Upscaling Techniques With Pseudofunctions
Use of pseudofunctions is the traditional way to perform upscaling. This consists of replacing original saturation-dependent functions on a certain scale by fictitious ones that represent the same physical process in a coarser solution mesh.
Simplified numerical and analytical models can be used to construct pseudofunctions. Analytical methods are suitable when simplified assumptions are valid. Coats et al.2 derived pseudofunctions for vertical-equilibrium conditions based on gravity/capillary equilibrium. Hearn3 extended this procedure to noncommunicating layers.
Jacks et al.4 introduced space- and time-dependent functions to overcome the rate limitations of the vertical pseudos.

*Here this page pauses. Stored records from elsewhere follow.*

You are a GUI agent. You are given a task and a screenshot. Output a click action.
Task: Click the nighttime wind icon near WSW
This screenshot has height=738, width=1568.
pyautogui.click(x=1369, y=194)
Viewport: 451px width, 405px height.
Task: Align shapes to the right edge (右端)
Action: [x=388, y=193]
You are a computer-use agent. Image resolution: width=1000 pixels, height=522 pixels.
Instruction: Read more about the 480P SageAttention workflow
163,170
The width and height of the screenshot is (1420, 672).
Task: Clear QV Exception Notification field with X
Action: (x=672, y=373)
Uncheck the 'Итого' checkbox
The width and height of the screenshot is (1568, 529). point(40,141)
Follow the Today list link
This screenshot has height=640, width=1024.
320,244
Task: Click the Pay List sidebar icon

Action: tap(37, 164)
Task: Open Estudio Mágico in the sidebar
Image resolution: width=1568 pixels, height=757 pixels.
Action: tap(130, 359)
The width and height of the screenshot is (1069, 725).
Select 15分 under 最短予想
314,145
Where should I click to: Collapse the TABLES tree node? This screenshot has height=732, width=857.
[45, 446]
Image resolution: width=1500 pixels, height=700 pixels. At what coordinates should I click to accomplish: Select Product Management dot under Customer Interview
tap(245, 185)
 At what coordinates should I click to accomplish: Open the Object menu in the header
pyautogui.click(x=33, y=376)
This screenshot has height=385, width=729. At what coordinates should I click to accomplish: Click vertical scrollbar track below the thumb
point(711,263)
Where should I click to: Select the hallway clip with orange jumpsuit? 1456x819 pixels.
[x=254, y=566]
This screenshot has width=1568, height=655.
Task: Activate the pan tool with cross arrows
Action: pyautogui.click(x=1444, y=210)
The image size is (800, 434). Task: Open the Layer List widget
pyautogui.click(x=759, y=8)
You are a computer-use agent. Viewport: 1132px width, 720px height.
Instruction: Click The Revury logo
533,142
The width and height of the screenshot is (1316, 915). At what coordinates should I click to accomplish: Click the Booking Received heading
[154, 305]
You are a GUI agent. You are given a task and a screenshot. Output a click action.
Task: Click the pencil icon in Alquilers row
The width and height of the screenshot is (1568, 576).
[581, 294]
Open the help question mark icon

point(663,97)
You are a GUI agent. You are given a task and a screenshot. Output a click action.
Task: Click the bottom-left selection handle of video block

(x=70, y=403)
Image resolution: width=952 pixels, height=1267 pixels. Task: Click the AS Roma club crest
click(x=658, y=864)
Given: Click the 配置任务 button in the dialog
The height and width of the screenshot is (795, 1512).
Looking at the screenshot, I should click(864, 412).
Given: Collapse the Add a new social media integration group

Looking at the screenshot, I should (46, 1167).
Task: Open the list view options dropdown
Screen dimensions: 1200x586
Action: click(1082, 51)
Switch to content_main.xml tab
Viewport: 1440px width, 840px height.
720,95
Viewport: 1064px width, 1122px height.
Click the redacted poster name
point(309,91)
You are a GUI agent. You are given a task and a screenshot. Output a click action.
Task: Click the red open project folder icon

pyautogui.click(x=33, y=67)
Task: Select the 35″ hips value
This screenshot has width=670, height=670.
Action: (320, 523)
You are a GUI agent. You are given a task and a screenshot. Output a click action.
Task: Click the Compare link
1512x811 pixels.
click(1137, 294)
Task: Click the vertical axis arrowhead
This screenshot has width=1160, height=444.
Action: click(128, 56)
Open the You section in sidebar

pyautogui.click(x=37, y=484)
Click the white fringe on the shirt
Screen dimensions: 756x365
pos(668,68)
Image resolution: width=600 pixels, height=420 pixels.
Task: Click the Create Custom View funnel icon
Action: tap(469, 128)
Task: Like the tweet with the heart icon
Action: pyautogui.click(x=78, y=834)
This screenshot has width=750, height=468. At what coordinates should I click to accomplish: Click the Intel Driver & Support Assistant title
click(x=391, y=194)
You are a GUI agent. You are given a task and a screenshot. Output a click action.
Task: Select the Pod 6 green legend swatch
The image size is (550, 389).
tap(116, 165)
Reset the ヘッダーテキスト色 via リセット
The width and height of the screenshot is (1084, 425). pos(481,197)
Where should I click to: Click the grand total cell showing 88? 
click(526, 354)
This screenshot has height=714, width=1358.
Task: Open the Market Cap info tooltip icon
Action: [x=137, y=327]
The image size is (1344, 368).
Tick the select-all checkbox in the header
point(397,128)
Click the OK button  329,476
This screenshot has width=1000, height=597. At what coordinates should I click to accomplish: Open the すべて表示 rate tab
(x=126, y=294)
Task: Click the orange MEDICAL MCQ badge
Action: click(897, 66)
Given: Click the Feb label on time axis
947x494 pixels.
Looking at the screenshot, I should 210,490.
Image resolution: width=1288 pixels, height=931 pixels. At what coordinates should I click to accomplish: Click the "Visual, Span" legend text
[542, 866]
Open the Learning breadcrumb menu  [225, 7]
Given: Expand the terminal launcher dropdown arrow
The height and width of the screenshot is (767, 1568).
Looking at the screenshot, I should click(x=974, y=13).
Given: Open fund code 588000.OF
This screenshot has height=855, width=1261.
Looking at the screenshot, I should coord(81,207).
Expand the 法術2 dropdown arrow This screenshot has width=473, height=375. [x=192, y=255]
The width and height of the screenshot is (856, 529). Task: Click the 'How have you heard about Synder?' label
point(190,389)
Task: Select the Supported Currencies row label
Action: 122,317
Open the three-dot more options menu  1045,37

To obtain these dynamic functions for each coarse block, it is necessary to run numerical models in a section of the reservoir. Jacks et al. proposed a method based on simulation of 2D cross sections that generates a set of pseudorelative permeability curves representing each column and runs the final model in a 2D areal model.
Emanuel and Cook5 extended the pseudorelative-permeability-function concepts to fit vertical performance of individual wells. Using a similar technique, they proposed well pseudos for well completions in the coarse grid. With examples of different completion schemes, they showed that the proposed procedure works for almost all cases presented.
Kyte and Berry1 proposed the most common method to calculate dynamic pseudocurves. They developed a method based on Darcy's law to calculate pseudofunctions that is considered to be an extension of Jacks et al.'s4 work and includes pseudocapillary pressure curves. Despite the fact that their method is popular and used as a reference, it does not give good results in strongly heterogeneous media and some inconsistencies, such as negative or infinite values of relative permeability, can occur.
On the basis of the Kyte and Berry approach, Lasseter et al.6 presented a multiscale upscaling method suitable for heterogeneous reservoirs. Using some particular reservoir permeability distributions, they showed how reservoir heterogeneities at small, medium, and large scales influence ultimate recovery and how they affect the multiphase behavior. Lasseter et al.'s proposed pseudofunction-generation process begins at the laboratory scale, and the next largest scale can be achieved by replacing effective properties determined at the previous scale.
Starley7 presented a procedure based on material balance to derive pseudorelative permeability curves with application to 2D problems. The method is similar to that of Jacks et al.4 and focuses on matching fluid fluxes between interfaces of a reference fine-grid model and a coarse-grid areal model. Their method includes a dispersion-control scheme to offset numerical dispersion and works only for the specific displacement process for which it was derived.
Kossack et al.8 described a multistep scaleup process to consider several scales of heterogeneities in two-phase, incompressible displacements. Three geological descriptions of heterogeneities (homogeneous, layered, and random) and various groups of fluid-flow regimes were tested. They ran extensive numerical experiments to verify the effects of different flow regimes on the pseudofunction curves in the three geological descriptions. As in Lasseter et al.,6 Kossack et al.'s pseudofunctions did not consider gridblocks adjacent to wells and they used the Kyte and Berry1 method in their derivation.
Stone9 was the first to use the average total mobility to avoid calculating phase potential on the coarser grid (as required by the Kyte and Berry method). He introduced a fractional-flow formula instead of calculating the flow terms by Darcy's law. His method can be applied even to noncommunicating layers. Hewett and Berhens10 and Beier11 proposed other methods based on averaged total mobility.
Alabert and Corre12 presented an approach, covering three-phase flow, to deal with 3D models of geological heterogeneity generated by geostatistical conditional simulation techniques.